* What you should do *
Copy the listing below line for line, with every character unchanged.

* Records provided *
+-------+

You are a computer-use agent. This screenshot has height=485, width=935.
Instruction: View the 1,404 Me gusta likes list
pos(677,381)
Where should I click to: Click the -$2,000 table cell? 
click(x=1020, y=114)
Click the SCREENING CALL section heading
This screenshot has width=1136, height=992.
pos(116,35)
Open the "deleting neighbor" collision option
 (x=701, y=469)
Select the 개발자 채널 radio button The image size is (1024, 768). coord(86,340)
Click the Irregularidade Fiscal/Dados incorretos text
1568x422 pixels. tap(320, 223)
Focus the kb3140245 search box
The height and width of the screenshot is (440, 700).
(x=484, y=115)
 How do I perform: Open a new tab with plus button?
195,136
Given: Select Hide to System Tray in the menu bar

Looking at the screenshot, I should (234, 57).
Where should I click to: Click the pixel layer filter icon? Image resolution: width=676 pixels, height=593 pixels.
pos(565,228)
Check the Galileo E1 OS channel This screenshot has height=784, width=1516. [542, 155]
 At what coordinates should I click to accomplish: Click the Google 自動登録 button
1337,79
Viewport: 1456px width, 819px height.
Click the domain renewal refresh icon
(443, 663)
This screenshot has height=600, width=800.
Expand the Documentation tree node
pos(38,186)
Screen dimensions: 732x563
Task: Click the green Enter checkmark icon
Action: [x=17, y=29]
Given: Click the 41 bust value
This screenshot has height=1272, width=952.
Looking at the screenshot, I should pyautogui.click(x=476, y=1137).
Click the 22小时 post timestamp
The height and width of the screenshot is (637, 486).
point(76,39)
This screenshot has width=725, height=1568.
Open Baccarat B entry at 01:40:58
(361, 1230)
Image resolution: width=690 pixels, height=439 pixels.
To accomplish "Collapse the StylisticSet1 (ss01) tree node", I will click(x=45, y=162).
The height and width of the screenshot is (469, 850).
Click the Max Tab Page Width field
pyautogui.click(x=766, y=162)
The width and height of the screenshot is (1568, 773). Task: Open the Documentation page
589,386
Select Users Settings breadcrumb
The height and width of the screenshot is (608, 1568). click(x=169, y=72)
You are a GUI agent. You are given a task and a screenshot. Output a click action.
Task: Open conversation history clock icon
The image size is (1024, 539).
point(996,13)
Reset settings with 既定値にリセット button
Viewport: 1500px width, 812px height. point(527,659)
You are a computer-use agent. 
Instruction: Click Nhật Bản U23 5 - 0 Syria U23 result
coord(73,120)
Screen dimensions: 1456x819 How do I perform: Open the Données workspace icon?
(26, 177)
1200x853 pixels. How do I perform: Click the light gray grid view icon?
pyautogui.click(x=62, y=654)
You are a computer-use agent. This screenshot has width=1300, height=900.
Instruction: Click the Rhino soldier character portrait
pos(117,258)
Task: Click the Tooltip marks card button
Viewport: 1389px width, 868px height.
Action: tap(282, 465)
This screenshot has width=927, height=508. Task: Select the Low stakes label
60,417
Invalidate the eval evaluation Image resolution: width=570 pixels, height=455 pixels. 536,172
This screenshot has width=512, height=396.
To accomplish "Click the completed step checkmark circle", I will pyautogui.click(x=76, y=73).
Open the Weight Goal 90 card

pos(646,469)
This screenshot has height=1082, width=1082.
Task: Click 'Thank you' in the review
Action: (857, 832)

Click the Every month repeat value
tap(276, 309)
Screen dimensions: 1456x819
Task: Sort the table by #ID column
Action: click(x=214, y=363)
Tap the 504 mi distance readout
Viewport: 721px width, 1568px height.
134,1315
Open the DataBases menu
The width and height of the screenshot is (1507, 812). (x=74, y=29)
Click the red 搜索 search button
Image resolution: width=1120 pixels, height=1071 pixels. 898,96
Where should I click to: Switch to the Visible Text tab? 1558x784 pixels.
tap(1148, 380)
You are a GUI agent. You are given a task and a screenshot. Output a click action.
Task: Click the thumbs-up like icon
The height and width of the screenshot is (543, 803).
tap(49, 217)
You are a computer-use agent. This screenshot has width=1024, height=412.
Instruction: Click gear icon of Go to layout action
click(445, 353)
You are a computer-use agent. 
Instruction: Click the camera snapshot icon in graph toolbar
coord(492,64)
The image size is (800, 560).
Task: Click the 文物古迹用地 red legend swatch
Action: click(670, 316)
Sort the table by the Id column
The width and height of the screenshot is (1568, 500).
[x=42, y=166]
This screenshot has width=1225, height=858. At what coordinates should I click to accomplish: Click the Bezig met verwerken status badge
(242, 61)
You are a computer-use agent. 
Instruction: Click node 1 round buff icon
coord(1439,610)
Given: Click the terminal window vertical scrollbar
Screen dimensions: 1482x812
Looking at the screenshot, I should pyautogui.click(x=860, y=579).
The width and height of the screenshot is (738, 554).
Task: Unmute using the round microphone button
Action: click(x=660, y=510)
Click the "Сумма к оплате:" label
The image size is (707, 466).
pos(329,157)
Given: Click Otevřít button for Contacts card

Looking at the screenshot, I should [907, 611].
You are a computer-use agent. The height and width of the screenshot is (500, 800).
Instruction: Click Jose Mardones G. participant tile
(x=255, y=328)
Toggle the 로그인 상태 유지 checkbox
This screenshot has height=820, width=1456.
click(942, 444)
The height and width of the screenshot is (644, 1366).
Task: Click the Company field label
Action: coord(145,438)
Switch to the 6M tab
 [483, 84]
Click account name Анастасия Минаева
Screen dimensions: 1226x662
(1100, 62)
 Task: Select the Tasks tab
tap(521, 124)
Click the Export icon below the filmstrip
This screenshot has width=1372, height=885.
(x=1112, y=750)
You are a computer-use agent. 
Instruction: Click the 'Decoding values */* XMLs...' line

+-------+

* Answer for this exercise *
You are a computer-use agent. This screenshot has height=485, width=935.
Instruction: View the 1,404 Me gusta likes list
pos(677,381)
Where should I click to: Click the -$2,000 table cell? 
click(x=1020, y=114)
Click the SCREENING CALL section heading
This screenshot has width=1136, height=992.
pos(116,35)
Open the "deleting neighbor" collision option
 (x=701, y=469)
Select the 개발자 채널 radio button The image size is (1024, 768). coord(86,340)
Click the Irregularidade Fiscal/Dados incorretos text
1568x422 pixels. tap(320, 223)
Focus the kb3140245 search box
The height and width of the screenshot is (440, 700).
(x=484, y=115)
 How do I perform: Open a new tab with plus button?
195,136
Given: Select Hide to System Tray in the menu bar

Looking at the screenshot, I should (234, 57).
Where should I click to: Click the pixel layer filter icon? Image resolution: width=676 pixels, height=593 pixels.
pos(565,228)
Check the Galileo E1 OS channel This screenshot has height=784, width=1516. [542, 155]
 At what coordinates should I click to accomplish: Click the Google 自動登録 button
1337,79
Viewport: 1456px width, 819px height.
Click the domain renewal refresh icon
(443, 663)
This screenshot has height=600, width=800.
Expand the Documentation tree node
pos(38,186)
Screen dimensions: 732x563
Task: Click the green Enter checkmark icon
Action: [x=17, y=29]
Given: Click the 41 bust value
This screenshot has height=1272, width=952.
Looking at the screenshot, I should pyautogui.click(x=476, y=1137).
Click the 22小时 post timestamp
The height and width of the screenshot is (637, 486).
point(76,39)
This screenshot has width=725, height=1568.
Open Baccarat B entry at 01:40:58
(361, 1230)
Image resolution: width=690 pixels, height=439 pixels.
To accomplish "Collapse the StylisticSet1 (ss01) tree node", I will click(x=45, y=162).
The height and width of the screenshot is (469, 850).
Click the Max Tab Page Width field
pyautogui.click(x=766, y=162)
The width and height of the screenshot is (1568, 773). Task: Open the Documentation page
589,386
Select Users Settings breadcrumb
The height and width of the screenshot is (608, 1568). click(x=169, y=72)
You are a GUI agent. You are given a task and a screenshot. Output a click action.
Task: Open conversation history clock icon
The image size is (1024, 539).
point(996,13)
Reset settings with 既定値にリセット button
Viewport: 1500px width, 812px height. point(527,659)
You are a computer-use agent. 
Instruction: Click Nhật Bản U23 5 - 0 Syria U23 result
coord(73,120)
Screen dimensions: 1456x819 How do I perform: Open the Données workspace icon?
(26, 177)
1200x853 pixels. How do I perform: Click the light gray grid view icon?
pyautogui.click(x=62, y=654)
You are a computer-use agent. This screenshot has width=1300, height=900.
Instruction: Click the Rhino soldier character portrait
pos(117,258)
Task: Click the Tooltip marks card button
Viewport: 1389px width, 868px height.
Action: tap(282, 465)
This screenshot has width=927, height=508. Task: Select the Low stakes label
60,417
Invalidate the eval evaluation Image resolution: width=570 pixels, height=455 pixels. 536,172
This screenshot has width=512, height=396.
To accomplish "Click the completed step checkmark circle", I will pyautogui.click(x=76, y=73).
Open the Weight Goal 90 card

pos(646,469)
This screenshot has height=1082, width=1082.
Task: Click 'Thank you' in the review
Action: (857, 832)

Click the Every month repeat value
tap(276, 309)
Screen dimensions: 1456x819
Task: Sort the table by #ID column
Action: click(x=214, y=363)
Tap the 504 mi distance readout
Viewport: 721px width, 1568px height.
134,1315
Open the DataBases menu
The width and height of the screenshot is (1507, 812). (x=74, y=29)
Click the red 搜索 search button
Image resolution: width=1120 pixels, height=1071 pixels. 898,96
Where should I click to: Switch to the Visible Text tab? 1558x784 pixels.
tap(1148, 380)
You are a GUI agent. You are given a task and a screenshot. Output a click action.
Task: Click the thumbs-up like icon
The height and width of the screenshot is (543, 803).
tap(49, 217)
You are a computer-use agent. This screenshot has width=1024, height=412.
Instruction: Click gear icon of Go to layout action
click(445, 353)
You are a computer-use agent. 
Instruction: Click the camera snapshot icon in graph toolbar
coord(492,64)
The image size is (800, 560).
Task: Click the 文物古迹用地 red legend swatch
Action: click(670, 316)
Sort the table by the Id column
The width and height of the screenshot is (1568, 500).
[x=42, y=166]
This screenshot has width=1225, height=858. At what coordinates should I click to accomplish: Click the Bezig met verwerken status badge
(242, 61)
You are a computer-use agent. 
Instruction: Click node 1 round buff icon
coord(1439,610)
Given: Click the terminal window vertical scrollbar
Screen dimensions: 1482x812
Looking at the screenshot, I should pyautogui.click(x=860, y=579).
The width and height of the screenshot is (738, 554).
Task: Unmute using the round microphone button
Action: click(x=660, y=510)
Click the "Сумма к оплате:" label
The image size is (707, 466).
pos(329,157)
Given: Click Otevřít button for Contacts card

Looking at the screenshot, I should [907, 611].
You are a computer-use agent. The height and width of the screenshot is (500, 800).
Instruction: Click Jose Mardones G. participant tile
(x=255, y=328)
Toggle the 로그인 상태 유지 checkbox
This screenshot has height=820, width=1456.
click(942, 444)
The height and width of the screenshot is (644, 1366).
Task: Click the Company field label
Action: coord(145,438)
Switch to the 6M tab
 [483, 84]
Click account name Анастасия Минаева
Screen dimensions: 1226x662
(1100, 62)
 Task: Select the Tasks tab
tap(521, 124)
Click the Export icon below the filmstrip
This screenshot has width=1372, height=885.
(x=1112, y=750)
You are a computer-use agent. 
Instruction: Click the 'Decoding values */* XMLs...' line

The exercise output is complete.